WORK INSTRUCTIONS: Only the number is needed: how many lines of the records include "Poszkodowane"?

MATERIAL FOR THIS EXERCISE:
____________

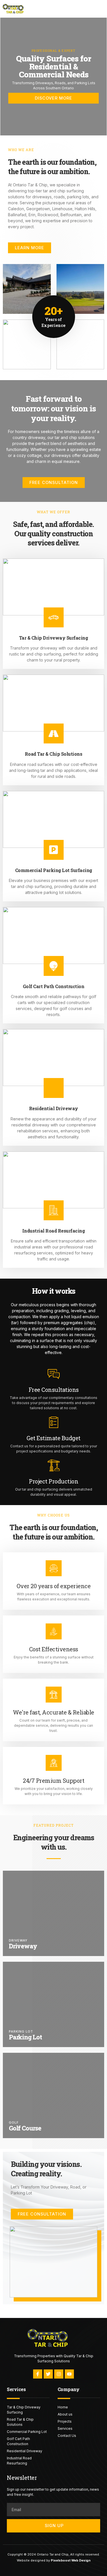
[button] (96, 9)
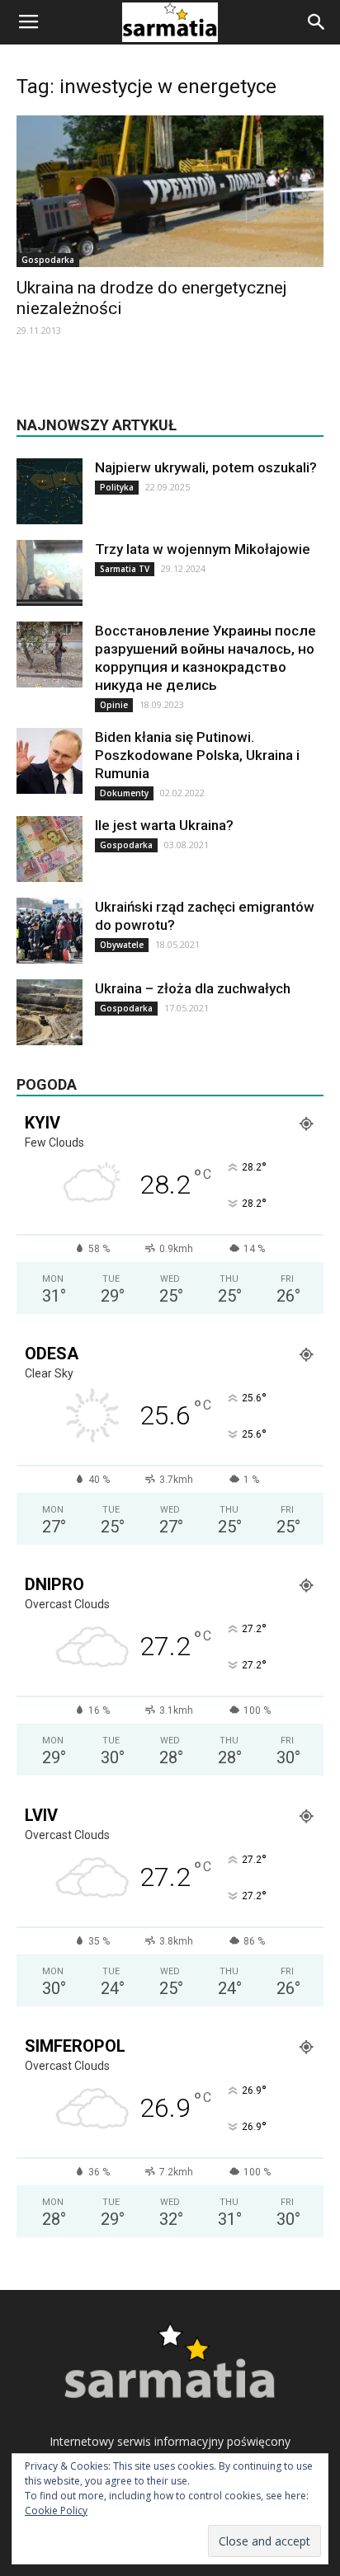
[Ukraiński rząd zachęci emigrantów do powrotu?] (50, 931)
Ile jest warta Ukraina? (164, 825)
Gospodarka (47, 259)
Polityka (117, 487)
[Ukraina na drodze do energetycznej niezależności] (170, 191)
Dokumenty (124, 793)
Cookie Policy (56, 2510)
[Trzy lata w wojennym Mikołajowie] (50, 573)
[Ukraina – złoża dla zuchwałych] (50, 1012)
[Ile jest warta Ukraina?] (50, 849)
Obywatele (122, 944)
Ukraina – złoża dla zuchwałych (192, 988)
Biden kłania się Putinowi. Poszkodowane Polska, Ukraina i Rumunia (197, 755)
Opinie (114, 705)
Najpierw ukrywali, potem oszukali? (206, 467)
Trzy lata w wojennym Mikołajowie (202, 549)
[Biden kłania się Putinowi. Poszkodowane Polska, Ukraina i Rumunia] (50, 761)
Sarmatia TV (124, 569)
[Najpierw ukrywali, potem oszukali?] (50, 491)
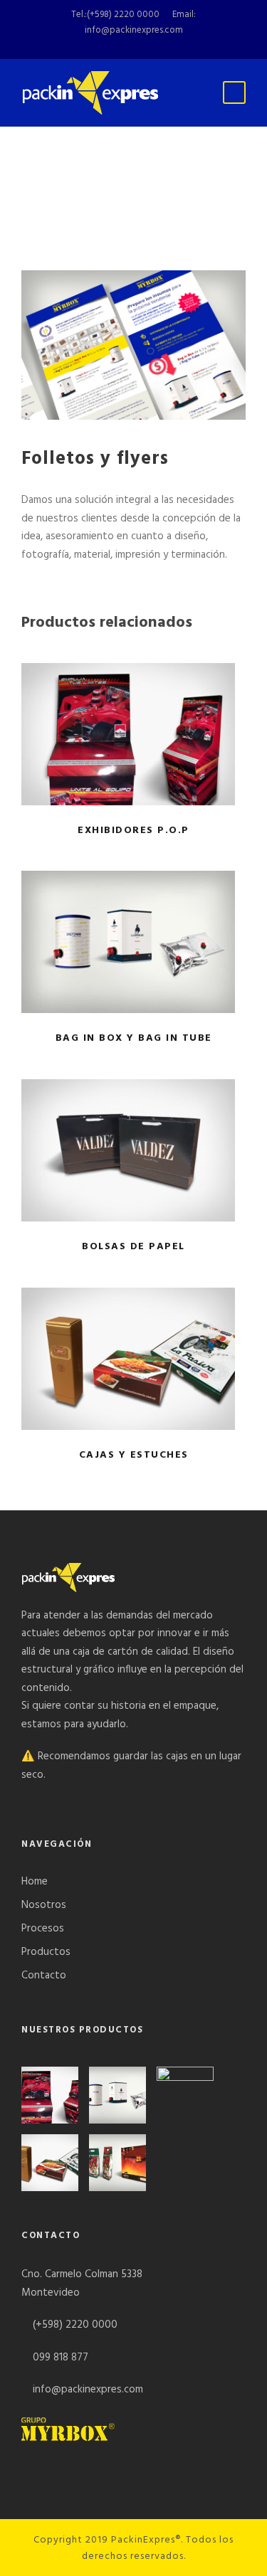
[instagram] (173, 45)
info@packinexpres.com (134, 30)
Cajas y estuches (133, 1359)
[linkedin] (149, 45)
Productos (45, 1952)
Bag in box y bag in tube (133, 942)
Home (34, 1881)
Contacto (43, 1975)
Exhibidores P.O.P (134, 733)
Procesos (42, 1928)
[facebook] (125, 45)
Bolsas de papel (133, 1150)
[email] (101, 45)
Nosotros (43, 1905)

____________

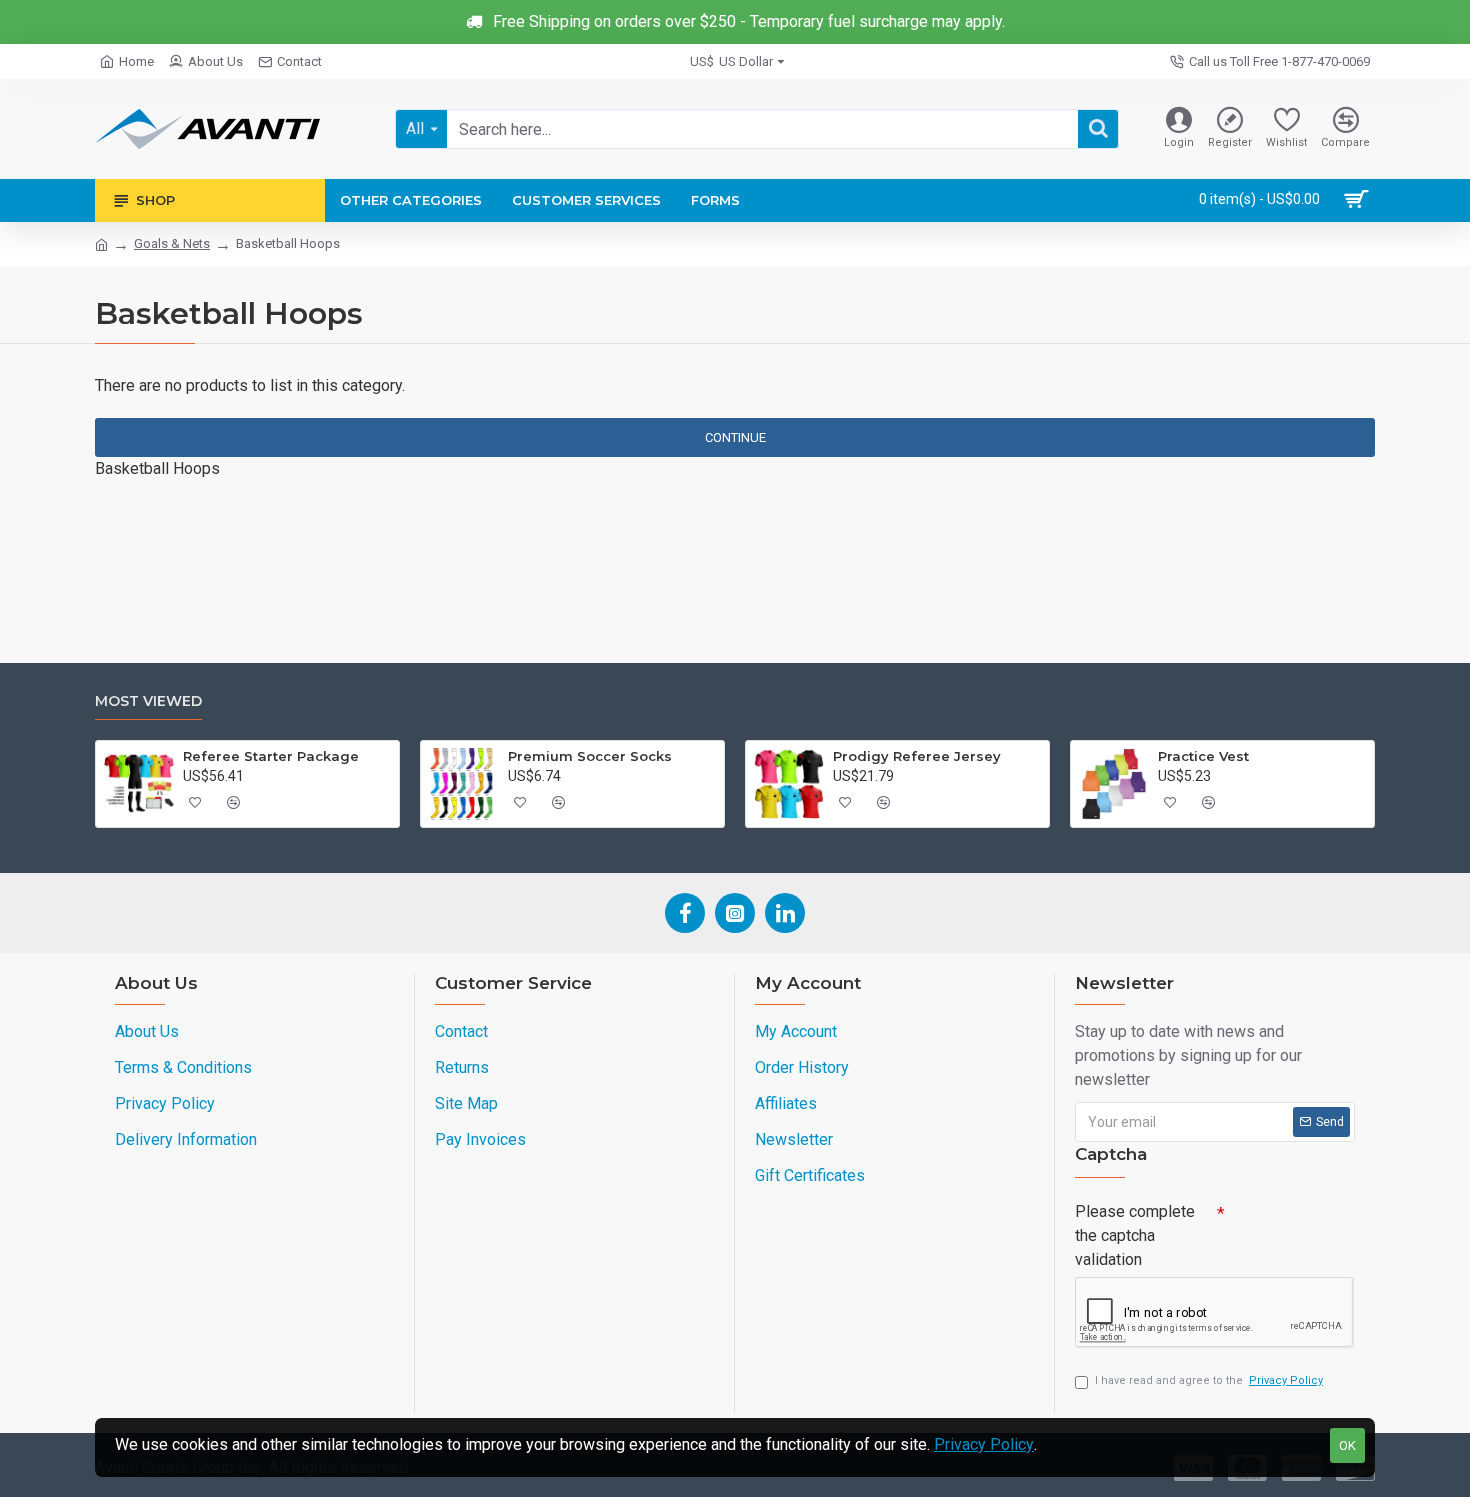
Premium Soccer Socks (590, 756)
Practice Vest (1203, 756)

____________

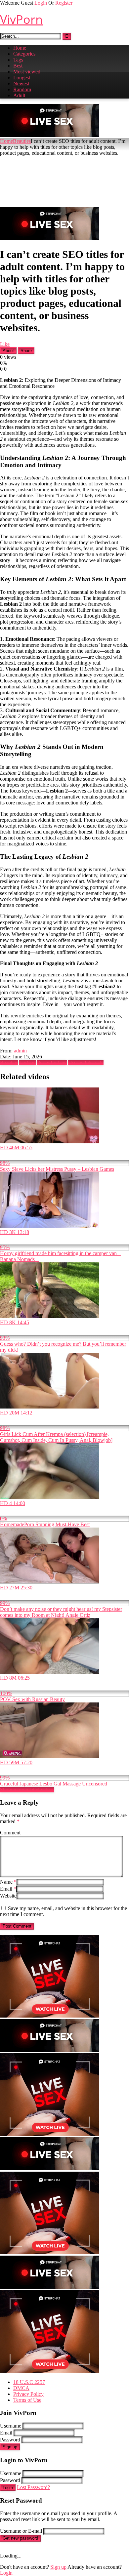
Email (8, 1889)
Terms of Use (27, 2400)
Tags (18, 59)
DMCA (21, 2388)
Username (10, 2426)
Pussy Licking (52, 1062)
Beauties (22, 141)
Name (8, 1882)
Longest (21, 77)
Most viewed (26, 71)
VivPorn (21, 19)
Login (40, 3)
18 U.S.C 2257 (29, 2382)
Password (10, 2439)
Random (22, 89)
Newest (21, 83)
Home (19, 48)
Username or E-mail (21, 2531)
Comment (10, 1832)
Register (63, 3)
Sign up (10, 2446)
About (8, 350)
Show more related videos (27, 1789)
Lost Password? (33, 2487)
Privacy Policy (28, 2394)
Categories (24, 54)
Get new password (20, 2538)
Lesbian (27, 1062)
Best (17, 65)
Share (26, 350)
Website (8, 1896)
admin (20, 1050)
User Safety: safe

____________

SOLUTION BELOW: 2